There was a moon three-quarters full, already in the sky, and on moonlight nights I was allowed no candle to show me to bed. But on that night I needed none, for I never took off my clothes, having resolved to wait till my aunt was asleep, and then, ghosts or no ghosts, to make my way back to the churchyard. I did not dare to put off that visit even till the morning, lest some chance passer-by should light upon the hole, and so forestall me with Blackbeard's treasure.
Thus I lay wide awake on my bed watching the shadow of the tester-post against the whitewashed wall, and noting how it had moved, by degrees, as the moon went farther round. At last, just as it touched the picture of the Good Shepherd which hung over the mantelpiece, I heard my aunt snoring in her room, and knew that I was free. Yet I waited a few minutes so that she might get well on with her first sleep, and then took off my boots, and in stockinged feet slipped past her room and down the stairs. How stair, handrail, and landing creaked that night, and how my feet and body struck noisily against things seen quite well but misjudged in the effort not to misjudge them! And yet there was the note of safety still sounding, for the snoring never ceased, and the sleeper woke not, though her waking then might have changed all my life. So I came safely to the kitchen, and there put in my pocket one of the best winter candles and the tinder-box, and as I crept out of the room heard suddenly how loud the old clock was ticking, and looking up saw the bright brass band marking half past ten on the dial.

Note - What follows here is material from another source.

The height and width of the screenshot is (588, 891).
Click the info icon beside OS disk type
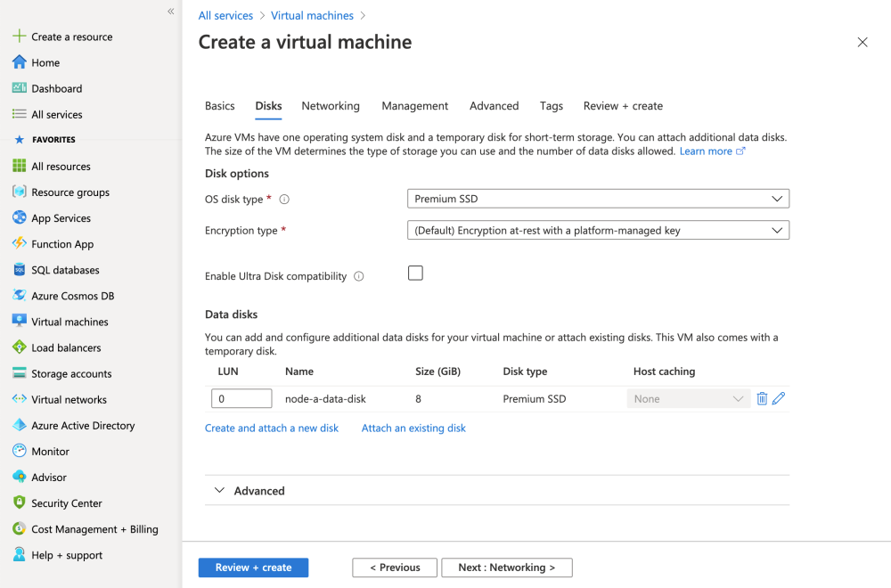pyautogui.click(x=285, y=200)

Out in the street I kept in the shadow of the houses as far as I might, though all was silent as the grave; indeed, I think that when the moon is bright a great hush falls always upon Nature, as though she was taken up in wondering at her own beauty. Everyone was fast asleep in Moonfleet and there was no light in any window; only when I came opposite the Why Not? I saw from the red glow behind the curtains that the bottom room was lit up, so Elzevir was not yet gone to bed. It was strange, for the Why Not? had been shut up early for many a long night past, and I crossed over cautiously to see if I could make out what was going forward. But that was not to be done, for the panes were thickly steamed over; and this surprised me more as showing that there was a good company inside. Moreover, as I stood and listened I could hear a mutter of deep voices inside, not as of roisterers, but of sober men talking low.
Eagerness would not let me wait long, and I was off across the meadows towards the church, though not without sad misgivings as soon as the last house was left well behind me. At the churchyard wall my courage had waned somewhat: it seemed a shameless thing to come to rifle Blackbeard's treasure just in the very place and hour that Blackbeard loved; and as I passed the turnstile I half-expected that a tall figure, hairy and evil-eyed, would spring out from the shadow on the north side of the church. But nothing stirred, and the frosty grass sounded crisp under my feet as I made across the churchyard, stepping over the graves and keeping always out of the shadows, towards the black clump of yew-trees on the far side.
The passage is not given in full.